You are designing the homepage store recommendation system for a food-delivery app similar to DoorDash. When a user opens the app, the online request contains very little context: primarily user_id and the user's current latitude/longitude.
The system must return a ranked list of stores for the homepage feed under the following hard constraints:
-
Every recommended store must be within the user's delivery range.
-
Every recommended store must be currently open.
-
The system serves high traffic, so online latency and reliability are critical.
-
Assume each retrieval source has an aggressive timeout budget of about 15 ms.

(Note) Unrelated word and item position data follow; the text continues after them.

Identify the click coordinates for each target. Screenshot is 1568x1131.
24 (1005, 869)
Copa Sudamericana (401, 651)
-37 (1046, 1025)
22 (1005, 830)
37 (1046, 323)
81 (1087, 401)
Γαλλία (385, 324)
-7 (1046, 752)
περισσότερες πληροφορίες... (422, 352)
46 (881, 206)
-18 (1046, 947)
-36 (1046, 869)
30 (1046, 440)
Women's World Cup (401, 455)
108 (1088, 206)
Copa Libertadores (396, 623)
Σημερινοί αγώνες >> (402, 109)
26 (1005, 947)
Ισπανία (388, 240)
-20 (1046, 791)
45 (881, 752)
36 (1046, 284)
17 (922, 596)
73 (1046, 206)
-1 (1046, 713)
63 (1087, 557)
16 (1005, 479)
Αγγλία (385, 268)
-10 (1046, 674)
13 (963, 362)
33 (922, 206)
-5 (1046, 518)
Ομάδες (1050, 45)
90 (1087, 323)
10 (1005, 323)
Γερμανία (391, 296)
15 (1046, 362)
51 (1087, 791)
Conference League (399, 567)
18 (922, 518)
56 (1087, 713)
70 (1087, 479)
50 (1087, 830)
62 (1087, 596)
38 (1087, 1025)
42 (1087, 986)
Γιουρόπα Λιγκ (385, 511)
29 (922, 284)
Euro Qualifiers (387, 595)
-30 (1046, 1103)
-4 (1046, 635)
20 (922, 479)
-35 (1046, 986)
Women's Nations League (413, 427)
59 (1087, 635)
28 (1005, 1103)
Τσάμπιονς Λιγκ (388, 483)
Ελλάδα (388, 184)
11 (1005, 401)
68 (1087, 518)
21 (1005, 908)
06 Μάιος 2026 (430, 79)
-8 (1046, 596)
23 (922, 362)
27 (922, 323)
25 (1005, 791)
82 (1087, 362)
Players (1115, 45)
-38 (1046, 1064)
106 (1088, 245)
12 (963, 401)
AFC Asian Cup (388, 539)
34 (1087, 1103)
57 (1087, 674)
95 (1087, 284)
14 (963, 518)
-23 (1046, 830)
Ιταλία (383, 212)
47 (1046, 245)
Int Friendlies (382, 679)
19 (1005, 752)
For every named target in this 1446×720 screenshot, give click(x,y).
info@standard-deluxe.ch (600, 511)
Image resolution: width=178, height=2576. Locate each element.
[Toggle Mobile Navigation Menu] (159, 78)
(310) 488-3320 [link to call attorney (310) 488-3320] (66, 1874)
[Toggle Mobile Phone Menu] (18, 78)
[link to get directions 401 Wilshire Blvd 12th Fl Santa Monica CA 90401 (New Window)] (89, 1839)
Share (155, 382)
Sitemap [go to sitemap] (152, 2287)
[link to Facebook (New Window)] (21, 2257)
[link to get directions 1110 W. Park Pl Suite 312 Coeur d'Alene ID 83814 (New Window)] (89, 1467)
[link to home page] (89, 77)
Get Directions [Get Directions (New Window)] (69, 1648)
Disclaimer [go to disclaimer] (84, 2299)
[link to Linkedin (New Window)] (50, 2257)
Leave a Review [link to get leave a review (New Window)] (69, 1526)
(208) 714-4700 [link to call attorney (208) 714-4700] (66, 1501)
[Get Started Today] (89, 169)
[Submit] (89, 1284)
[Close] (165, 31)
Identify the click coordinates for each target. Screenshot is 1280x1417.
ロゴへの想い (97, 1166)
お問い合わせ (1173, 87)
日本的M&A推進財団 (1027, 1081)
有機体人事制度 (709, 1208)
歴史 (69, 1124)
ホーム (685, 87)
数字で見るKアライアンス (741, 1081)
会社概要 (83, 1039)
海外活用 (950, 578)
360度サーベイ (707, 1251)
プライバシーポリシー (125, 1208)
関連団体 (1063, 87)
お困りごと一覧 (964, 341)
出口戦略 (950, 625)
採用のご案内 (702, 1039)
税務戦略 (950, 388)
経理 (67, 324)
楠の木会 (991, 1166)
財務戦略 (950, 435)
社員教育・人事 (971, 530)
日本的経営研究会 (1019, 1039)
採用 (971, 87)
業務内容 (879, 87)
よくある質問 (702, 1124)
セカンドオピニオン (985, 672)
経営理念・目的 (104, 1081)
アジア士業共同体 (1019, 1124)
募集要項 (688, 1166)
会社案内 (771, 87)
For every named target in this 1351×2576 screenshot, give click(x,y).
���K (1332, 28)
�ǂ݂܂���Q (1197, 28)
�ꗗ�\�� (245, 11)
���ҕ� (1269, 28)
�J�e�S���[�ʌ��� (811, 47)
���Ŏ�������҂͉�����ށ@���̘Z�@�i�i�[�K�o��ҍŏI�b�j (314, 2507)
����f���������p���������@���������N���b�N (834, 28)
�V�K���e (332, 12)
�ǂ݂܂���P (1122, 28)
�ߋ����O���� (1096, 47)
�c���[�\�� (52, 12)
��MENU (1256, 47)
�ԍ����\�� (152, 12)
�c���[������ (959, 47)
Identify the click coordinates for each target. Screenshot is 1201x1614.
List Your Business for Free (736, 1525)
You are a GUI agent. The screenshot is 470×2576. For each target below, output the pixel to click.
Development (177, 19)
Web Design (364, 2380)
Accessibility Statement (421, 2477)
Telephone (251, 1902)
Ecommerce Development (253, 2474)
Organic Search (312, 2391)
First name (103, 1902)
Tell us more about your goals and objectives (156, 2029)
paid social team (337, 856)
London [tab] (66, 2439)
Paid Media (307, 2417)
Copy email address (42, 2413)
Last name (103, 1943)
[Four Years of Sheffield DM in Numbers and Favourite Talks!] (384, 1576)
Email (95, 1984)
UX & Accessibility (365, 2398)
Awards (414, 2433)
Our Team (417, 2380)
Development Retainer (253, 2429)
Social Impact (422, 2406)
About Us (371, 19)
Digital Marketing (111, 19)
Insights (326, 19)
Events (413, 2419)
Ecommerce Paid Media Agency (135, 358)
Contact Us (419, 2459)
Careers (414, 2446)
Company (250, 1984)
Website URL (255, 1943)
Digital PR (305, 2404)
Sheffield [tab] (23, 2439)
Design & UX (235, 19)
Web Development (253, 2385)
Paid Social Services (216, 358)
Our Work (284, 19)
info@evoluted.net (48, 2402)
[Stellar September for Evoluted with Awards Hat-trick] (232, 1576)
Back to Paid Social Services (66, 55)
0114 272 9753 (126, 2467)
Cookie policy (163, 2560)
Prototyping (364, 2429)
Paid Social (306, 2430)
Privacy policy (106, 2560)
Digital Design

Design the end-to-end ML system, and address the following:
-
Overall architecture
-
How would you structure candidate retrieval, filtering, ranking, and serving?
-
What are the main online and offline components?
-
Candidate retrieval
-
How would you generate candidates given only
user_id
and location?
-
What retrieval channels would you include (for example: nearby popular stores, user affinity, cuisine/category similarity, embedding-based retrieval, cold-start fallbacks)?
-
How would you enforce the hard constraints on delivery eligibility and store open status?
-
Geospatial caching
-
How would you use a geospatial index such as Geohash, H3, or a grid system for caching or precomputing location-based candidate sets?
-
What would the cache key look like?
-
How would you handle cache invalidation when stores open/close or delivery eligibility changes?
-
Extreme latency constraints
-
If each retrieval path must finish within about 15 ms, how would you optimize fan-out and parallel fetching?
-
How would you degrade gracefully when one or more retrieval sources time out?
-
Ranking and feature platform
-
How would you build the ranking layer?
-
What objective would you optimize: click-through rate, order conversion, GMV, long-term retention, delivery quality, or some weighted combination?
-
How would you avoid feedback loops, popularity bias, and over-optimization for short-term clicks?
-
Feature store design
-
Different feature types exist: dense embeddings, numeric features, and categorical features. How would you store them differently at the database layer?
-
How would you key features using
user_id
,
store_id
, and possibly
user_id + store_id
?
-
How would you support hourly offline refreshes while preserving high-concurrency, low-latency online reads?
-
Model iteration and experimentation
-
Suppose model version V2.0 adds several new features relative to V1.1. How should the infrastructure support multiple model versions at once?
-
How would different A/B test treatments fetch different feature sets or feature configurations safely?
-
What offline and online metrics would you use to evaluate the change?
-
Real-time versus batch features
-
What are the tradeoffs between real-time features and offline batch-computed features in this system?
-
What failure modes appear when you add real-time features under strict latency requirements, such as timeouts, missing values, training-serving skew, and stability issues?
-
How would you decide which features must be real-time versus batch?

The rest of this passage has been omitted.